# Document segment:
================================

Saturday, December 29, 2012

More on EFI...

Considering it has been awhile since my last post, I figured I'd write a post to discuss the current status of my tool, Mac Linux USB Loader. The tool essentially copies an EFI binary to the USB stick which boots Linux from the ISO. How simple. In theory, I suppose, yes. In reality? Whole other ballgame.

Perhaps it would be worthwhile to discuss exactly what EFI applications are composed of. EFI programs are very special in that the operating system never executes them. They are run by the computer's firmware itself, independent of the operating system, which effectively makes them truly platform-independent programs. Platform independent programs have existed before; they can be created in Java or C#/Mono. From a technical standpoint, EFI programs are also different from traditional programs in the sense that they must be compiled using a cross-compiler, as no native development tools exist for EFI. This is understandable, considering EFI is firmware: it runs before the operating system, and EFI services are often terminated by the OS upon completion of the boot process.

Therefore, development of EFI programs is exponentially more difficult. First off, EFI programs are written in C, and you cannot rely on any of C's standard libraries to help you. If it's not in the EFI libraries, you either need to write it yourself or find an equivalent function that is already implemented.


// hello.c

#include
#include

EFI_STATUS
efi_main(EFI_HANDLE image_handle, EFI_SYSTEM_TABLE *systab)
{
    InitializeLib(image_handle, systab);
    
    Print(L"Hello, EFI!\n");
    Print(L"You have a working EFI shell.\n");
    
    return EFI_SUCCESS;
}


As you can see from the above example program that I wrote, printing output using printf() is not possible. You have to use a function in the EFI libraries provided by gnu-efi, a EFI toolkit available for POSIX platforms (Mac, Linux, et al) that does the job of TianoCore, the official EFI toolkit that is only available for Windows.

================================

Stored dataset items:
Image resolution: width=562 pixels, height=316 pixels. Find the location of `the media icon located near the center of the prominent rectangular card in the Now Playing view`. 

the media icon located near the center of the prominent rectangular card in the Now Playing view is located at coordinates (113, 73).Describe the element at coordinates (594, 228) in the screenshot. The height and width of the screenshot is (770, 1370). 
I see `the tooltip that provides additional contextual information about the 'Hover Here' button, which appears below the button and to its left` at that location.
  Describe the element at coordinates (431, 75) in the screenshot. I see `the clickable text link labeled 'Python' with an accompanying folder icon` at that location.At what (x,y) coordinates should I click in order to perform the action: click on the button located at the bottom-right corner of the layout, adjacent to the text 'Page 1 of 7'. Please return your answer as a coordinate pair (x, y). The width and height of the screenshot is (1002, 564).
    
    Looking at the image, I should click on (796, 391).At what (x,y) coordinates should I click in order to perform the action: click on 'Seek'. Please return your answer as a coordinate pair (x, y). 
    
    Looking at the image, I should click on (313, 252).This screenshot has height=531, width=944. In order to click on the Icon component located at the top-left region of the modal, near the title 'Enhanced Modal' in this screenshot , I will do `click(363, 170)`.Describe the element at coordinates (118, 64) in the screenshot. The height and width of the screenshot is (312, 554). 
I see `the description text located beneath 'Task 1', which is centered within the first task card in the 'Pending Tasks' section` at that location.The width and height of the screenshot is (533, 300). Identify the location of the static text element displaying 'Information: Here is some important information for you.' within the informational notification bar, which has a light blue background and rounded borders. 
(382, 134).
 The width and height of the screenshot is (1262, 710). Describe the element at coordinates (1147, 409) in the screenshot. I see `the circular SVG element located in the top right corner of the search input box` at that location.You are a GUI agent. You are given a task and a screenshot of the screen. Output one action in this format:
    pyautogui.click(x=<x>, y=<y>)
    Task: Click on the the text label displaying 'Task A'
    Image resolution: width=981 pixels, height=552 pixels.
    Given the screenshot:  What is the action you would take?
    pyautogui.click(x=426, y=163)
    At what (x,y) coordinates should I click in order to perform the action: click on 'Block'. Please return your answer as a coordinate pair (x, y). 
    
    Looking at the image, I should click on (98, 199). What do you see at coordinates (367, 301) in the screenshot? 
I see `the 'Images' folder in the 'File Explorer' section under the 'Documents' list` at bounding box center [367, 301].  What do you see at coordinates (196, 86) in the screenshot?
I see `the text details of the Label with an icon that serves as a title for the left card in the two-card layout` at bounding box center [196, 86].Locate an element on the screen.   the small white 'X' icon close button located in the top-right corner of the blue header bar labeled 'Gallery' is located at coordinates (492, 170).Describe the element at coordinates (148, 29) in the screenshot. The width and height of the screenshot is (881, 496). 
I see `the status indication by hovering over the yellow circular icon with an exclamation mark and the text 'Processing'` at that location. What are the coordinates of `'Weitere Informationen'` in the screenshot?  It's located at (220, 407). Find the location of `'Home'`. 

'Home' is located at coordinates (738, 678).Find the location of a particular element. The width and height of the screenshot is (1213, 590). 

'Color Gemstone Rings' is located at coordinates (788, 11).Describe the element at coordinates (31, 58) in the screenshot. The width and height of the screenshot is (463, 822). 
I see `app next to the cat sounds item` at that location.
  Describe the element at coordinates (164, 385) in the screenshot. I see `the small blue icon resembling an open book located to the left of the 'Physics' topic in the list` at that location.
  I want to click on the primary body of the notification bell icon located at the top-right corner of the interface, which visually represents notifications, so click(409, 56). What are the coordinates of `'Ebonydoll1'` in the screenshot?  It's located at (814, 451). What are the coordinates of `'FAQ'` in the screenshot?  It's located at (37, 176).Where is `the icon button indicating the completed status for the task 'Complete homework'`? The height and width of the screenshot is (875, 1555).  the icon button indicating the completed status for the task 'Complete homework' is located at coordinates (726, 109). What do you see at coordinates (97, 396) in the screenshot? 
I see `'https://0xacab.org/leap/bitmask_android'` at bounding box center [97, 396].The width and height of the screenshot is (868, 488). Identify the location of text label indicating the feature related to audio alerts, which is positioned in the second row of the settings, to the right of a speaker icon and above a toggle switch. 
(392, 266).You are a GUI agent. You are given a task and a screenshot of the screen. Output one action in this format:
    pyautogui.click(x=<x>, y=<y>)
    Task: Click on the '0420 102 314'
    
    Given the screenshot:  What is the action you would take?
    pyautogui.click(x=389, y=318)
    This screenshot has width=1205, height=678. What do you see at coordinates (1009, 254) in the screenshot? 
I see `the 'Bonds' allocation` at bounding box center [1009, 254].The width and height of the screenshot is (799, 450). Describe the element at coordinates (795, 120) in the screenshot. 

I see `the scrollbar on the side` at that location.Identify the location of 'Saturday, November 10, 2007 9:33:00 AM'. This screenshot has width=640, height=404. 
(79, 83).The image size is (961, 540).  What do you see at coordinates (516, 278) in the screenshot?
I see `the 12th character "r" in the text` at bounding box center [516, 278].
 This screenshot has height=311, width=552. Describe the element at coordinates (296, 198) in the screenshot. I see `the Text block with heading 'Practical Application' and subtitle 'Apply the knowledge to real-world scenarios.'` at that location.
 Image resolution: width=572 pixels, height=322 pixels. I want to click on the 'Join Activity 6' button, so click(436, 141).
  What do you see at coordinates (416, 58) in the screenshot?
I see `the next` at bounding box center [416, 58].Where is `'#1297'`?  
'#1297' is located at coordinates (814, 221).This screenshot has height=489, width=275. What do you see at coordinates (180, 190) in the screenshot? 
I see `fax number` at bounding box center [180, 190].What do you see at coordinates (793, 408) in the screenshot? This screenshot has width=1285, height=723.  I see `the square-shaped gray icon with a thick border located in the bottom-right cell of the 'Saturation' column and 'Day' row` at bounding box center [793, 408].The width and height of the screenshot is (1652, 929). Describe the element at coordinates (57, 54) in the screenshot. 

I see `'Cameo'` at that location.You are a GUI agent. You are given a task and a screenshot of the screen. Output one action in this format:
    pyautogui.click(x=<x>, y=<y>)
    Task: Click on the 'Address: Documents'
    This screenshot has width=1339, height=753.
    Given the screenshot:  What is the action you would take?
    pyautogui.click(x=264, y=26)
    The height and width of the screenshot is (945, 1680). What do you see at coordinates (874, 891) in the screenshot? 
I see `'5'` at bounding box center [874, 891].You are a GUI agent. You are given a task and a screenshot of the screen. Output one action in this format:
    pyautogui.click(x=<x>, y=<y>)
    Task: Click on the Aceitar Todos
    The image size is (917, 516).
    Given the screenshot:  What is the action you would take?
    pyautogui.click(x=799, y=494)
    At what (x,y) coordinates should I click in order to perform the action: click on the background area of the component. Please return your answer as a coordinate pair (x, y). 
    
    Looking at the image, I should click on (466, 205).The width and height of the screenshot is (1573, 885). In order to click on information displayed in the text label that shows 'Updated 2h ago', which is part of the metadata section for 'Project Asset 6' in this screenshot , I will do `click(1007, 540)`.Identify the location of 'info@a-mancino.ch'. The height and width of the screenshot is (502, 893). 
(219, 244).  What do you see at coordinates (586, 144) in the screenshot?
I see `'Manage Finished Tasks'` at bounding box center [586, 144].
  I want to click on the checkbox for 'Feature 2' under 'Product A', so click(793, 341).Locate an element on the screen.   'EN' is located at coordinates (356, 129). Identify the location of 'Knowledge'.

================================

# Exercise requirements:
1. Answer these questions about the EFI post:
(a) What does Mac Linux USB Loader copy to the USB stick?
(b) In what programming language are EFI programs written?
(c) Which official EFI toolkit is available only for Windows?
2. From the EFI post, extract the passage that begins at the words "Saturday, December 29, 2012" and stops after the words "Whole other ballgame.", copying it unchanged.
3. Translate this sentence from the EFI post into Spanish: "EFI programs are very special in that the operating system never executes them."

# Solutions to the exercise:
1.
(a) It copies an EFI binary, which boots Linux from the ISO.
(b) C.
(c) TianoCore.

2.
Saturday, December 29, 2012

More on EFI...

Considering it has been awhile since my last post, I figured I'd write a post to discuss the current status of my tool, Mac Linux USB Loader. The tool essentially copies an EFI binary to the USB stick which boots Linux from the ISO. How simple. In theory, I suppose, yes. In reality? Whole other ballgame.

3. Los programas EFI son muy especiales porque el sistema operativo nunca los ejecuta.